Human Rights Watch (Washington, DC)

Sudan: Joint Letter to the President of South Sudan

press release

As South Sudan prepares to celebrate its second year of independence on 9 July 2013, we would like to take this opportunity to call on you in your powers as the President of the Republic of South Sudan to refrain from confirming any death sentences, and to instead commute all existing death sentences in South Sudan on this occasion.

Furthermore, we commend your government for South Sudan's vote in favour of the fourth UN General Assembly resolution on a moratorium on the use of the death penalty on 20 December 2012. We now urge you to take the next steps in establishing an official moratorium on executions in South Sudan with a view to abolishing the death penalty, in line with the resolution and the global trend.

The use of the death penalty in South Sudan

We are greatly concerned about recent death sentences passed in South Sudan. These include 11 men sentenced to death by hanging in Wau, Western Bahr el Ghazal State, in June 2013. They were convicted for the alleged murder of six farmers in Farajallah in December 2012.

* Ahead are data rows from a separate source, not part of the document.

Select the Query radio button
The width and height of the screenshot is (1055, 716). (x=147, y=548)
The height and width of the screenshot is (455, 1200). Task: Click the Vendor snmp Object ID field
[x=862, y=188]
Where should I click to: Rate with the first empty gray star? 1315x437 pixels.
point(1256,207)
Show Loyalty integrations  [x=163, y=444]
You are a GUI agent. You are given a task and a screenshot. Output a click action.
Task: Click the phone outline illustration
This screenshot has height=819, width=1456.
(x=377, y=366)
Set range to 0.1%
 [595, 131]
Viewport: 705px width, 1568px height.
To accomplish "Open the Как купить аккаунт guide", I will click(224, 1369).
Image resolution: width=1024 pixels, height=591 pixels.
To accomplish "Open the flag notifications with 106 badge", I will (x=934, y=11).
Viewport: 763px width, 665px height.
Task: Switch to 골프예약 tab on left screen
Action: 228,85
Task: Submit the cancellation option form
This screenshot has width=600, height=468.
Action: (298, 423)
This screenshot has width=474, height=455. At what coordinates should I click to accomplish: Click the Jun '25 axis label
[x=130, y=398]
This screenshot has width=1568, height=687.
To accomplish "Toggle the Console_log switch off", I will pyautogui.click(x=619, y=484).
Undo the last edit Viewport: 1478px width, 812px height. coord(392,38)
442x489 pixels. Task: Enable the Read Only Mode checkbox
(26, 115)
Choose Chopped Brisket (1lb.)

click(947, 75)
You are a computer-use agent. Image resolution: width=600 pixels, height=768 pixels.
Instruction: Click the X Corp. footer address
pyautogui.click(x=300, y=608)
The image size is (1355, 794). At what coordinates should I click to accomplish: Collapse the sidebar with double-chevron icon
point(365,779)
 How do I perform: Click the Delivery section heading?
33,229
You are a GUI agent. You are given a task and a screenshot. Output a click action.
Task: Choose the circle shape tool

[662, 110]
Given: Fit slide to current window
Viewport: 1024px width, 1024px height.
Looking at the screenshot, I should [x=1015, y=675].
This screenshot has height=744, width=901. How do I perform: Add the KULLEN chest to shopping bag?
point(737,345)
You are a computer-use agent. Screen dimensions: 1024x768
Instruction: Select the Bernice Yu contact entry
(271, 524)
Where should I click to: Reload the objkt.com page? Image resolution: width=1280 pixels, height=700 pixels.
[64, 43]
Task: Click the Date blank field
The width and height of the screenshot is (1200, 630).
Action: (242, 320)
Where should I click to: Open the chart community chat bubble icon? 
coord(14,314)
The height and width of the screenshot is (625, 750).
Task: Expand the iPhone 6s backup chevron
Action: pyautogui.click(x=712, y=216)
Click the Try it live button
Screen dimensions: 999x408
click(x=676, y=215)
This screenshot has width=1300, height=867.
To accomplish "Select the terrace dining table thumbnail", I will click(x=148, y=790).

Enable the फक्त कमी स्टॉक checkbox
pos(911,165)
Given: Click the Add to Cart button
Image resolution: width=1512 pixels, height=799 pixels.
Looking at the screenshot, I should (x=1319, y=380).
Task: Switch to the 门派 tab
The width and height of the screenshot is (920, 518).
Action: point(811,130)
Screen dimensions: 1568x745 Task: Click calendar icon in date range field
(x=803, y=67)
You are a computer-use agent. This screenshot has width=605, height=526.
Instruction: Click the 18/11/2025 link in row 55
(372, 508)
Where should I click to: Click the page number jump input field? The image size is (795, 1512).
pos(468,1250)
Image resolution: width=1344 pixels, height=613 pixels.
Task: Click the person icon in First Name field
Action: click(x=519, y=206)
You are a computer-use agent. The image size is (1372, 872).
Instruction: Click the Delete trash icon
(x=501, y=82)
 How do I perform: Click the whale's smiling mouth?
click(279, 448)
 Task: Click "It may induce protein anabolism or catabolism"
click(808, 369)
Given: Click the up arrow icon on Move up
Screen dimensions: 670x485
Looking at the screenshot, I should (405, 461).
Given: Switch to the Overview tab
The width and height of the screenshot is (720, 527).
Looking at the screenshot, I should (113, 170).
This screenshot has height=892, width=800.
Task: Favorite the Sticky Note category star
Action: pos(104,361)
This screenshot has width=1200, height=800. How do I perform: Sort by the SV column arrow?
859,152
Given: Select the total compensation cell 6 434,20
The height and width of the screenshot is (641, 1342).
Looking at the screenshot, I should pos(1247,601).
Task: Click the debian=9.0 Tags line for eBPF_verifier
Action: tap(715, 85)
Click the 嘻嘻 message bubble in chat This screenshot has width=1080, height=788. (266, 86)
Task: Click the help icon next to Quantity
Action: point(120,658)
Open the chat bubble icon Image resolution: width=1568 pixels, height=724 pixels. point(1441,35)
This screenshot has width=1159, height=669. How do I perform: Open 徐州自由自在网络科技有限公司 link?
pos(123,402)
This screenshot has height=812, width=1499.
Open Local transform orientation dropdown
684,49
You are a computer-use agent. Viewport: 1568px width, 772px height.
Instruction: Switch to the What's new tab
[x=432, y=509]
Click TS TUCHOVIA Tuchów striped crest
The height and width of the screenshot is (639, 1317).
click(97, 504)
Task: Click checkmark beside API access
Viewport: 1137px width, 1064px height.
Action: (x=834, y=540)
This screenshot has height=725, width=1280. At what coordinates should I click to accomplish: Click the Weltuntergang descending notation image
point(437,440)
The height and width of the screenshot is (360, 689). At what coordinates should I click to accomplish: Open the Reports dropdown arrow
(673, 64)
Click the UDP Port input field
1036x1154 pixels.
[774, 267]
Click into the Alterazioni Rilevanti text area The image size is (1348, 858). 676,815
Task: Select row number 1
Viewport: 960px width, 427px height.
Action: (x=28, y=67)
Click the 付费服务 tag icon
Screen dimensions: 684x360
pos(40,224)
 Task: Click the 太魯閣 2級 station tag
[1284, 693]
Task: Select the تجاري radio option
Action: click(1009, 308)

Furthermore the governors of Lakes, Warrap and Unity states at a tri-state conference also in June 2013 resolved as immediate action points that cattle rustling activities should incur "the death penalty for criminals," as well as to apply the "death penalty for refusal to pay blood compensation."[1]If implemented, this would contradict international standards which provide that in states which have not yet abolished the death penalty, sentence of death may be imposed only for the most serious crimes, these being understoodas limited to intentional killing, but it may not be mandatory in such cases.[2]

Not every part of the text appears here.